UPDATE: A new development promises to throw more light on what happened on Everest that day, and just how close to his limits Inglis really was ...

From Stuff today: TV shows Inglis' bloody trail in Everest's snows
New Zealand mountaineer Mark Inglis is the focus of a Discovery Channel documentary set to start screening in the United States.
The documentary, by filmmaker Dick Colthurst, tells the story of Inglis' becoming the first double amputee to summit Everest, on carbon-fibre legs with spiked feet. The TV series, Everest: Beyond the Limit, shows Inglis inching upward on his spindly black prosthetics, blood from his raw-rubbed stumps staining the snow. "It's hard to know whether to feel inspired by his guts or infuriated at his foolhardiness," said a report on the documentary in the Chicago Tribune.
TAGS: Heroes, New_Zealand

10 comments:

Anonymous said...

Agreed on every point.

What a bloke with no legs was supposed to do with a stretcher case 5,000 m up the world's highest peak is beyond me.

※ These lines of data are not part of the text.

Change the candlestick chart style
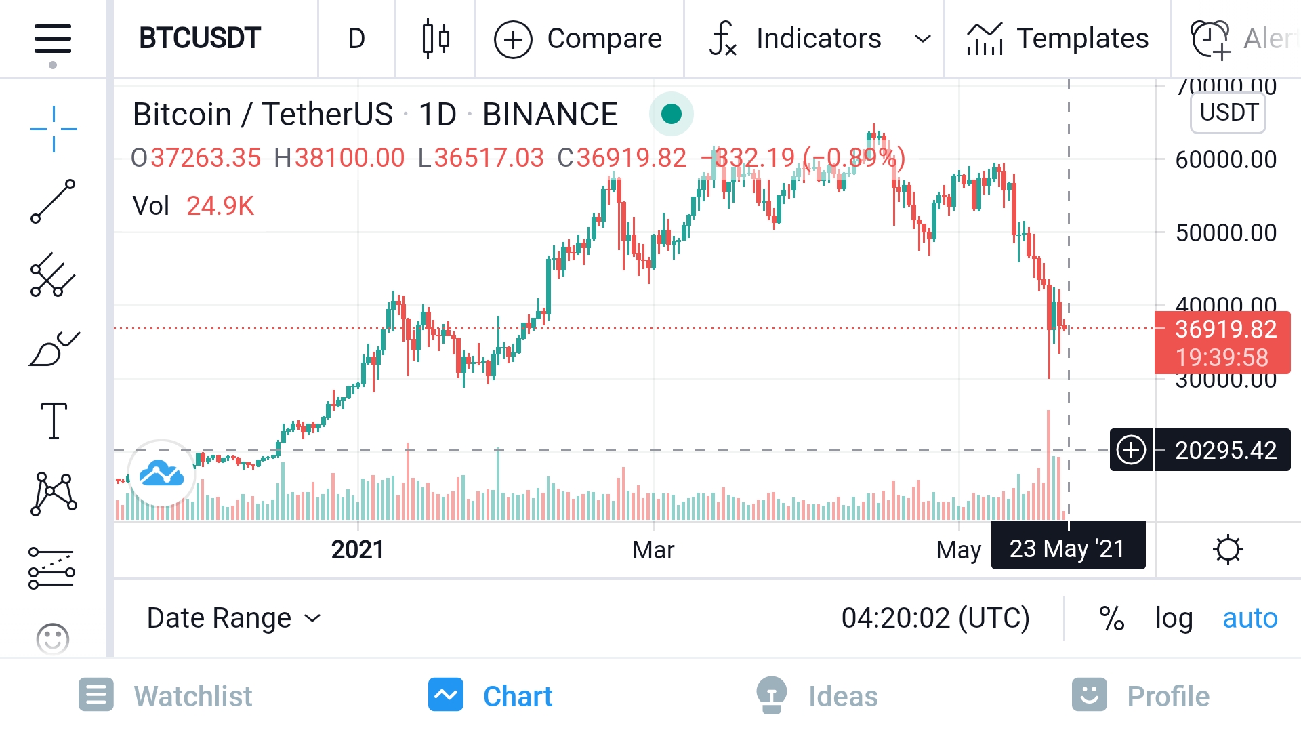 (x=436, y=39)
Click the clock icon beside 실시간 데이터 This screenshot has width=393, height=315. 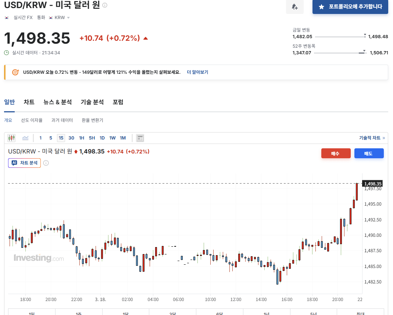7,53
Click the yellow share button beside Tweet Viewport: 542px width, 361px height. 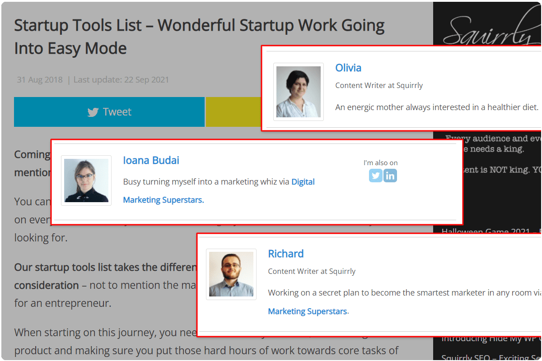[233, 112]

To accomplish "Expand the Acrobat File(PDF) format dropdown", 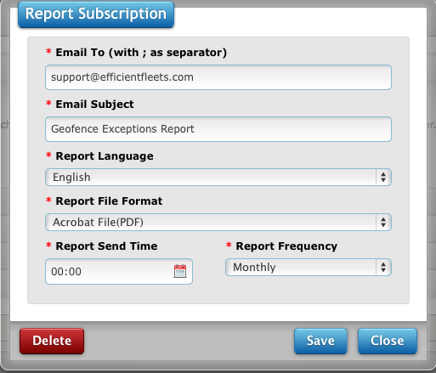I will pyautogui.click(x=218, y=223).
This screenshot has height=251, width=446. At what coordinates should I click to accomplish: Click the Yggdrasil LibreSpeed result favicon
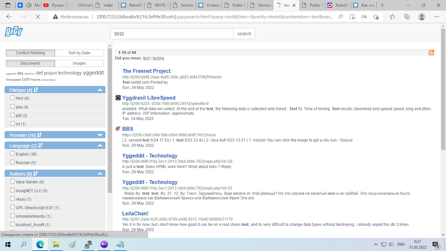(x=118, y=98)
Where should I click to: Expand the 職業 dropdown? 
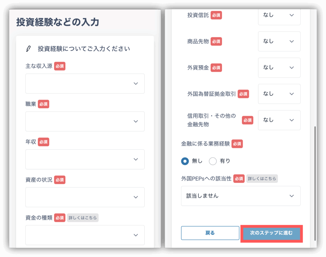(85, 122)
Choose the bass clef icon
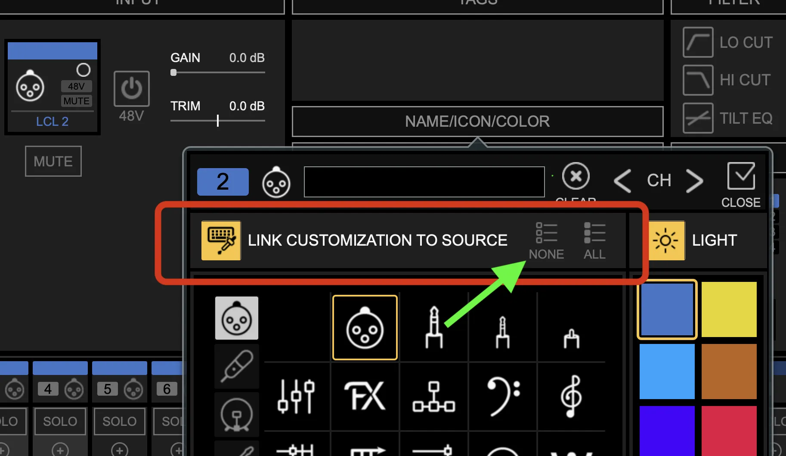Viewport: 786px width, 456px height. pyautogui.click(x=503, y=396)
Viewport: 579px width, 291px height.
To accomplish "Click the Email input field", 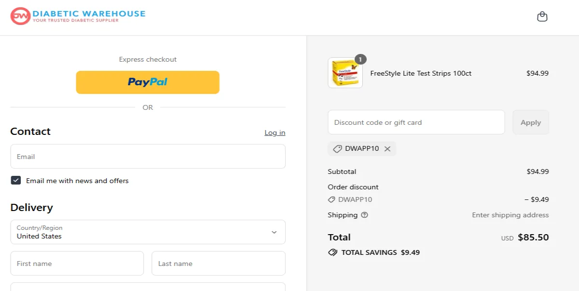I will click(x=148, y=156).
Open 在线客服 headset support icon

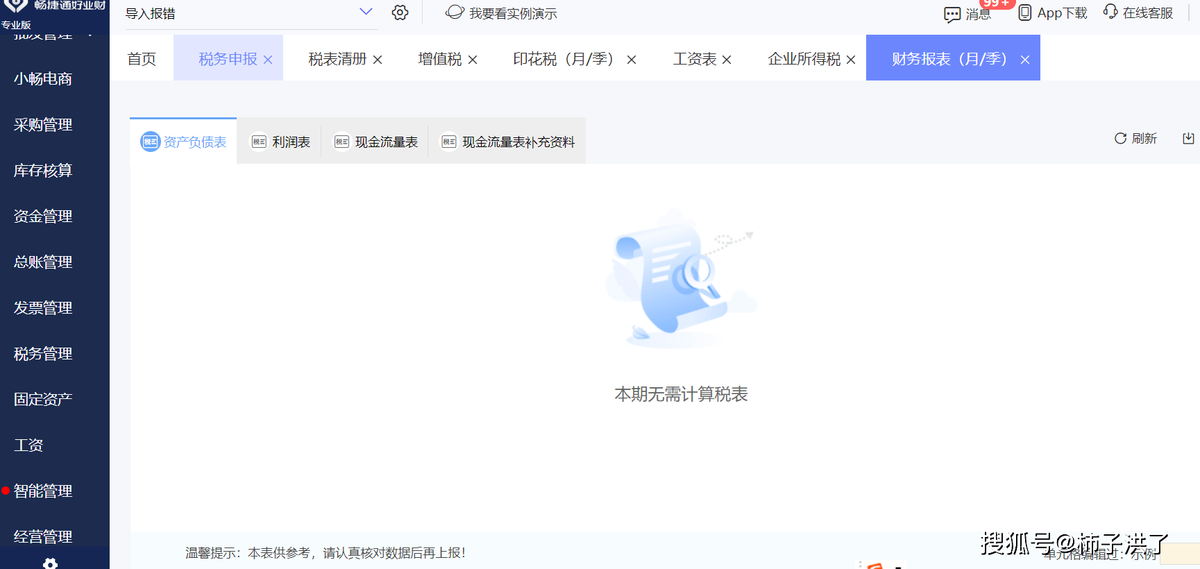pyautogui.click(x=1110, y=12)
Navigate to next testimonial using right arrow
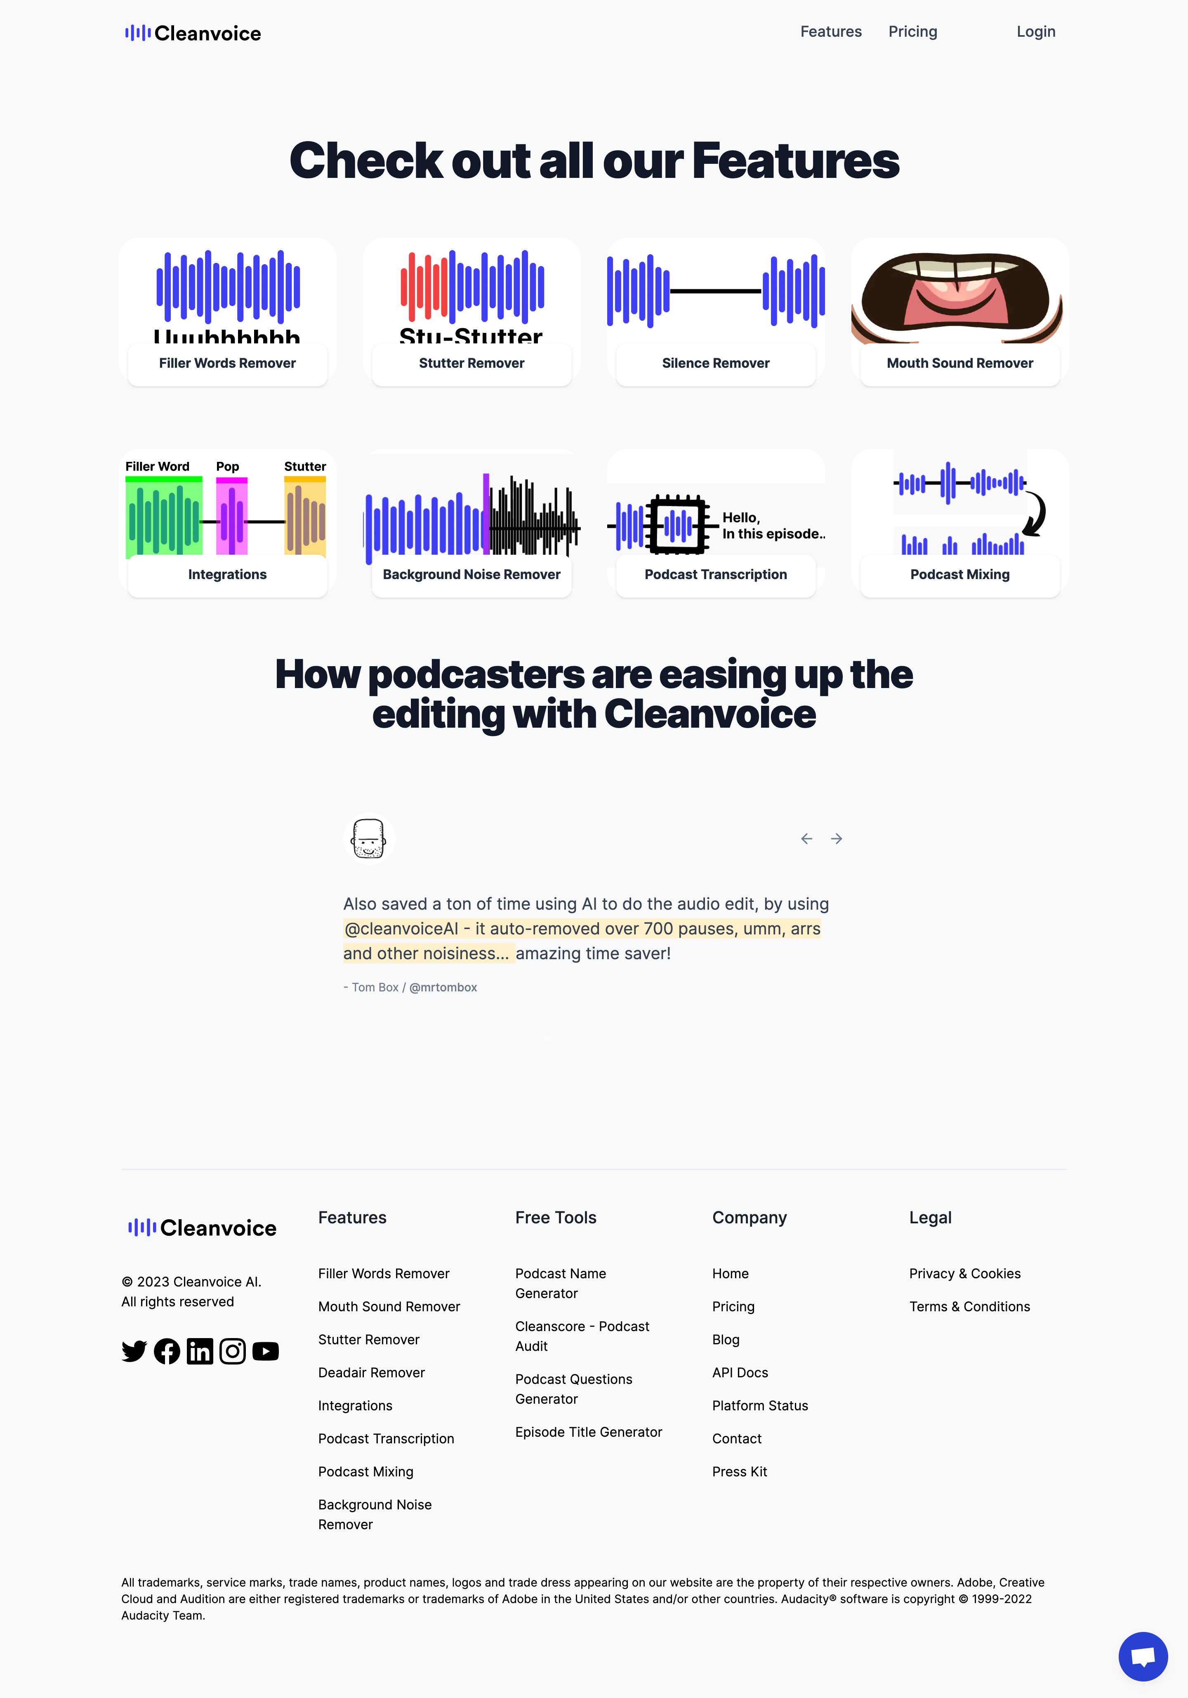Image resolution: width=1188 pixels, height=1698 pixels. 835,839
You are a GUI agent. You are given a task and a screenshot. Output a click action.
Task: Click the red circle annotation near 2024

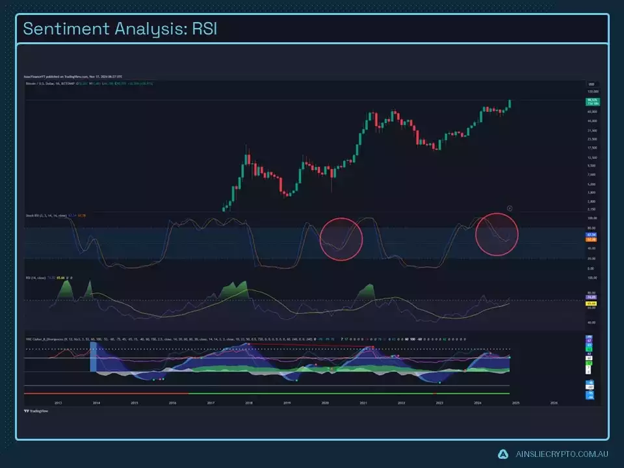[497, 235]
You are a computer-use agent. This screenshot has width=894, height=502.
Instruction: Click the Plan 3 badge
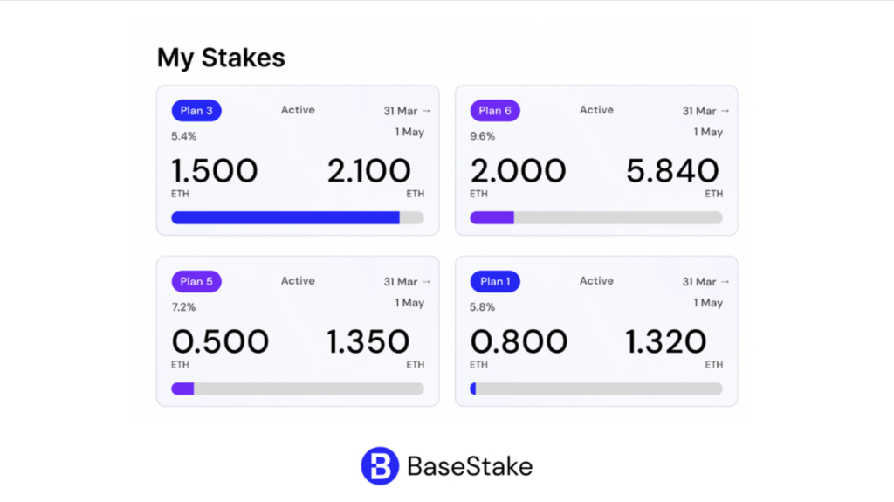point(196,111)
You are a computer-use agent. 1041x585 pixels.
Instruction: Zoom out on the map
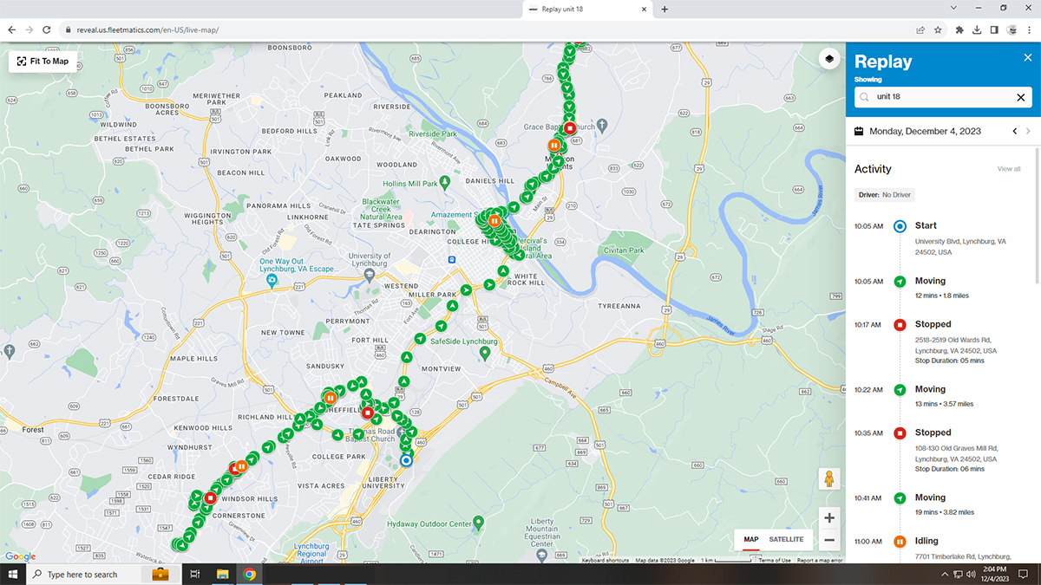pyautogui.click(x=829, y=540)
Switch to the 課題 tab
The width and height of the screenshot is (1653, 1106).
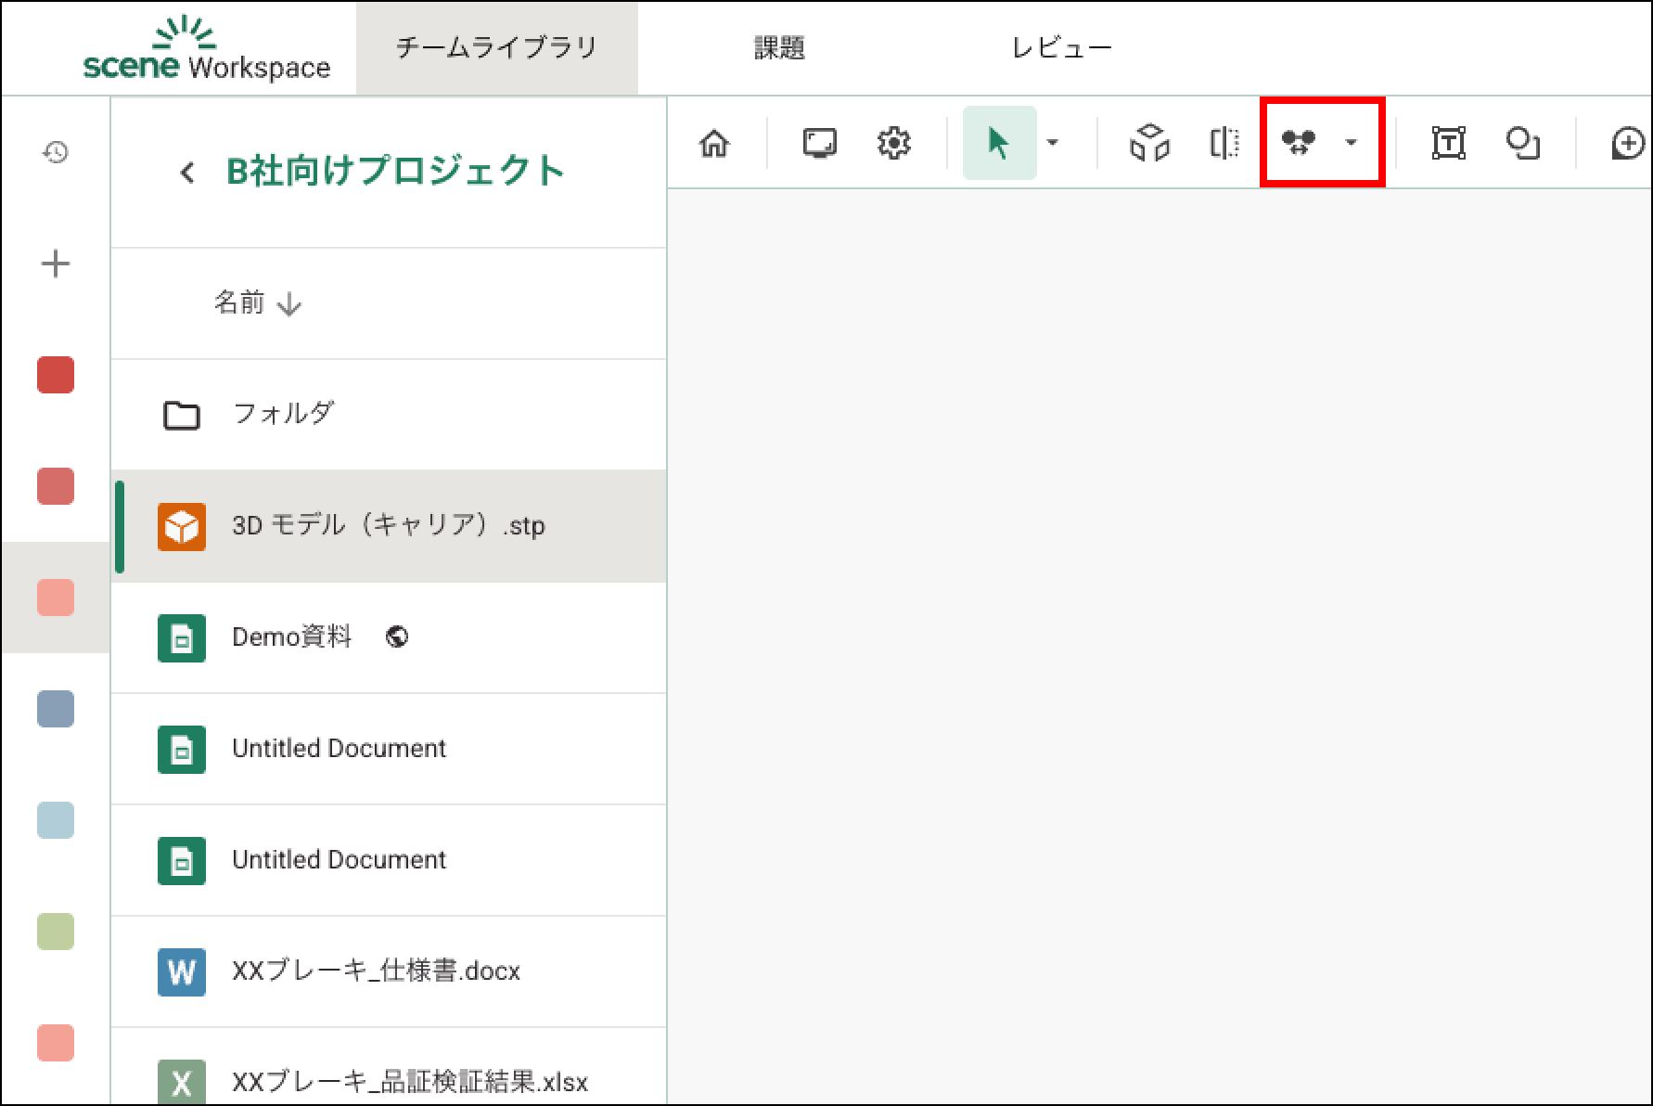(x=779, y=48)
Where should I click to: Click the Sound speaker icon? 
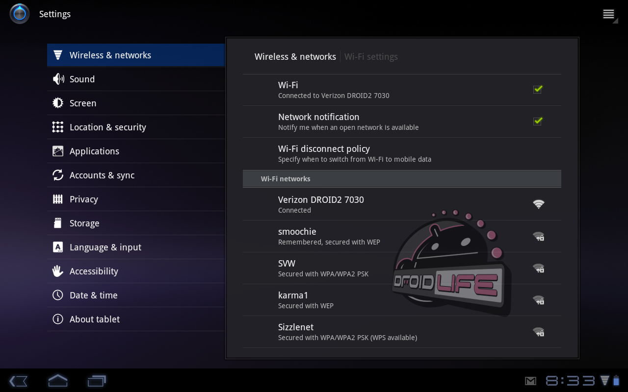[x=58, y=79]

True, the other able-bodied men that past him by could have leant a hand... Or could they? You can't just put a prostrate, fully clothed 80-90 kg man over your shoulders and descend the world's highest peak like you're walking down a garden path!

In the end, David Sharp is dead because he liked to pursue one of the world's most dangerous hobbies. That was his choice and his alone.

I'm sorry he's dead, but he's the one who went up Everest without enough oxygen. Nobody forced him to - certainly not Mark Inglis.

Lawrence of Otago said...

Sure Mark Inglis is ones of lifes heroes.

The other twist is that the media latching on to the commercialisation of Everest (whats wrong with that?), seeking support from Hillary are using Hillary's name for their own commercial gain, whats wrong with that? Nothing except the media do not see the contradiction within their reporting.

Hillary's comments suggest he is past his use by date.

See my own post here.

SOUTHERN GENT

Anonymous said...

I predict that “being in the death zone” will become a term for excusing questionable behaviour of all sorts.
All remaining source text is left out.